Information shown →
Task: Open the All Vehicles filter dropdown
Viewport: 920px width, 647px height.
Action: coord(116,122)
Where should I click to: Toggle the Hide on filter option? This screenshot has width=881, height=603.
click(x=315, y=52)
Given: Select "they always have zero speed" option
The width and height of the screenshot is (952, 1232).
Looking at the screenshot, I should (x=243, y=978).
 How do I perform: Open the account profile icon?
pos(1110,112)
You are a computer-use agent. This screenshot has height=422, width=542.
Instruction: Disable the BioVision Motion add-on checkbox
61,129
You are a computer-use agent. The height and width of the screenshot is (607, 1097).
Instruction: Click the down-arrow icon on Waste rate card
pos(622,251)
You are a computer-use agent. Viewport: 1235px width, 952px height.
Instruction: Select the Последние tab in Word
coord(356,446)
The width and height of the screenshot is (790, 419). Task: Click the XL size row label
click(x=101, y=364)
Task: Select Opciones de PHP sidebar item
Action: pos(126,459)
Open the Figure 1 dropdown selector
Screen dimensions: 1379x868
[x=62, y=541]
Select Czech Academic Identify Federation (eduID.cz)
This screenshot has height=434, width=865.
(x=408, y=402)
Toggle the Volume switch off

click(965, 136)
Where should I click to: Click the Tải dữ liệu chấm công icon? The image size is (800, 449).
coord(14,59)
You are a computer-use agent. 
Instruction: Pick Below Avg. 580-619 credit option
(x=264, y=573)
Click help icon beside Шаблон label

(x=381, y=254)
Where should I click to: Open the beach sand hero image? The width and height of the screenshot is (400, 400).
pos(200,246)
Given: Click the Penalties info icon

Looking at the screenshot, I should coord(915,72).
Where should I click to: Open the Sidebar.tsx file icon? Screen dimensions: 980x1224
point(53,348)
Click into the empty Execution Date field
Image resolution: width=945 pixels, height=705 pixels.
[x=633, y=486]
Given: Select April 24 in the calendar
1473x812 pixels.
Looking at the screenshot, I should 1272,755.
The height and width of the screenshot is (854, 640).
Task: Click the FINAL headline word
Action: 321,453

What you will do →
Copy out every line in the records where the word "computer" is found.

Solution to the problem →
You are a computer-use agent. This screenshot has height=422, width=542.
You are a computer-use agent. The height and width of the screenshot is (607, 1097).
You are a computer-use agent. Viewport: 1235px width, 952px height.
You are a computer-use agent. 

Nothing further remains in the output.